Blinken’s Africa trip came just days after Russian Foreign Minister Lavrov’s visit to four African nations: Uganda, the Republic of Congo, Ethiopia and Egypt, a trip aimed at expanding Russia’s influence over the continent and looking for support over teh war in Ukraine within Africa. Blinken’s visit also comes in the wake of the Biden administration’s announcement of the U.S.-Africa Leaders Summit to be held in Washington, D.C. in December 2022. Washington has been trying to reassure African countries that they are important partners.

Blinken’s first stop is South Africa, one of the United States’ most important partners in the region, particularly in terms of health, education, environment, and the digital economy.

South Africa is the United States’ largest trade partner in Africa and is home to over 600 American businesses. South Africa contributes 25% of all U.S. income from the continent and consistently receives the most foreign direct investment (FDI) from the United States. About half of African companies worth $1 billion or more are in South Africa, which is a gateway to access other African markets. South Africa also has great geopolitical importance. It is the regional dominant powerhouse of the Southern African Development Community (SADC), and is—along with Nigeria and Egypt—one of the three largest economies on the continent, representing more than 50 percent of combined consumer and business spending.

South Africa has so far remained neutral regarding Russia’s invasion of Ukraine, partly because of Russia’s support for the ANC’s liberation struggle against the apartheid regime. These relations will likely be a topic of discussion during Blinken’s visit as Western powers, nongovernmental organizations, and human rights activists are urging the country to condemn Russia.

Blinken wants to show the bilateral relationship is a priority for the U.S. and underline South Africa’s central role in the subregion and on the continent in actively promoting greater trade integration and continent wide prosperity.

Blinken will travel to the DRC after South Africa to discuss topics of mutual interest including achieving peace in the Great Lakes region, supporting future economic relations through trade and investment, promoting human rights and freedoms, and combating corruption. The DRC is the largest country in sub-Saharan Africa by land area and is home to huge resource wealth, an estimated $24 trillion of untapped mineral resources, significant hydropower potential, and great biodiversity. However, the DRC continues to be subject to political instability, violent conflict, and humanitarian crises.

The DRC’s resource wealth has fueled violence in the region as armed groups often attack mines and collaborate with smugglers.
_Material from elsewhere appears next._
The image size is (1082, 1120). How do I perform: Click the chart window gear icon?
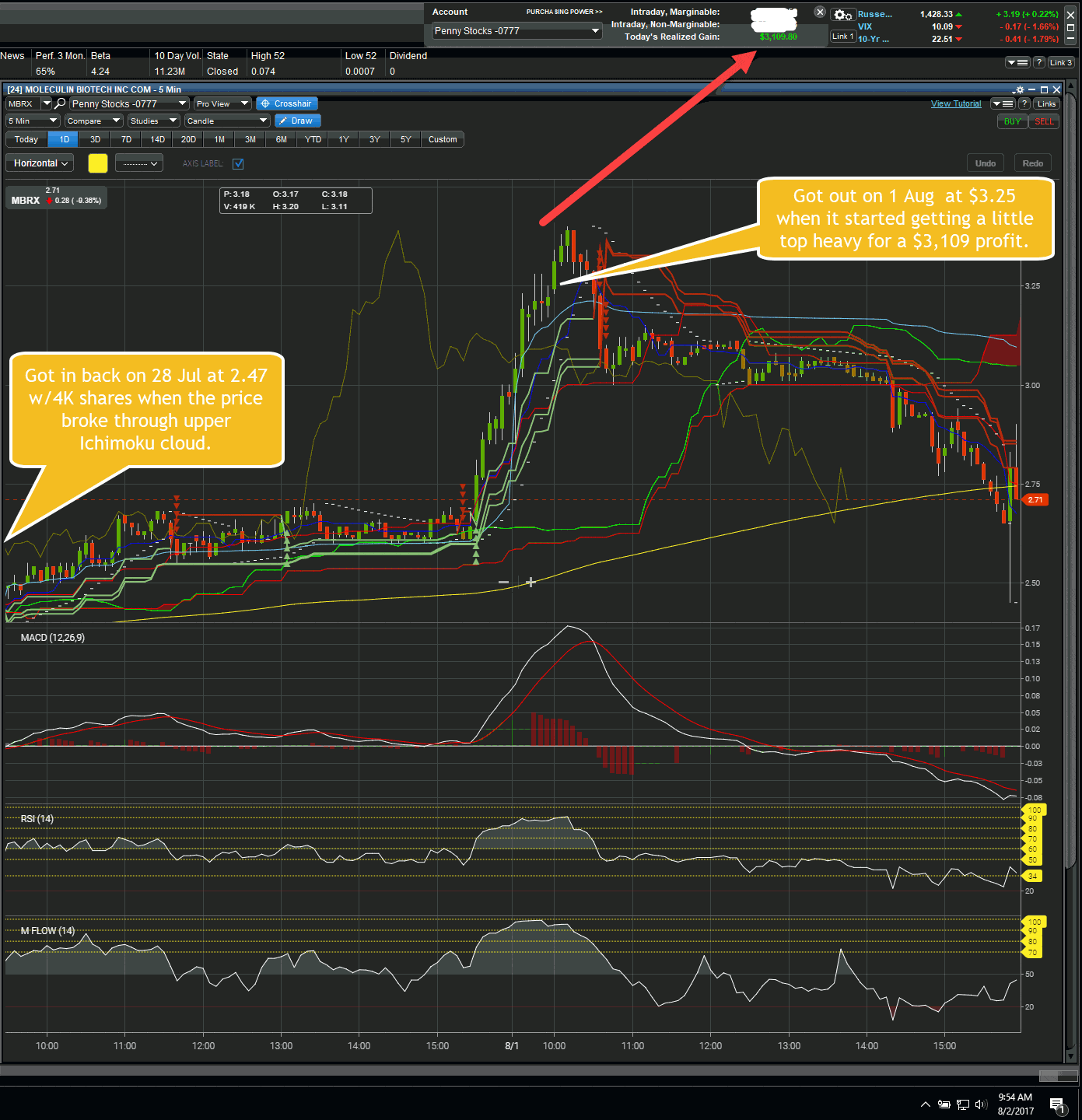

It will be critical for the United States and the DRC to find a solution for peace and stability as the ongoing violence of rebel groups has disrupted development efforts.

The various conflicts among the nation have notably contributed to low U.S. involvement in the country’s large mineral resources, and is a missed economic opportunity. DRC is home to 70% of the world’s cobalt, 60% of its coltan and its fourth largest copper producer.  Since cobalt and coltan are key minerals for clean technologies, the DRC’s endowment of these natural resources presents a significant opportunity for U.S. investors. Thus, as the DRC works toward greater peace and stability, the U.S. should also be working toward better positioning of itself as a key player in that mining sector. However, so far, China has been dominating the clean energy technology sector, a trend that will continue if its attempts to secure access to these minerals in the DRC are successful.

Blinken’s final stop will be in Rwanda to discuss peacekeeping, Rwanda’s role in reducing tensions in the DRC, and ongoing human rights concerns. Rwanda has recently emerged as an important player at the subregional and continental level as well as the international level. After a genocide that nearly destroyed the country, Rwandans have created a successful example of recovery through the state’s capacity to effectively deliver goods and services and proactive peacekeeping diplomacy on the continent.

Despite these positive trends, Blinken’s trip to Rwanda will not be all rosy. Tensions between the DRC and Rwanda ensue as Kinshasa accuses Kigali of supporting rebel groups, something Rwanda denies.

Blinken’s visit could also highlight the great potential for expanding mutually beneficial economic opportunities between the two countries. Despite having a small market, Rwanda is an important destination for U.S. foreign investment, thanks to its successful efforts to create a conducive business environment. Rwandan President Kagame has successfully developed relationships with leaders of multinational companies wishing to invest in East Africa, leading major companies to open factories, buy commodities and invest in Rwanda’s financial growth. Investment and business opportunities are expected to grow, to the benefit of Rwanda, the United States, and Africa as a whole.

Blinken will likely aim to distinguish the strengths of Rwanda, including peacekeeping, state effectiveness, and its pro-business environment so that it can expand its reach as a critical player for other countries in the continent.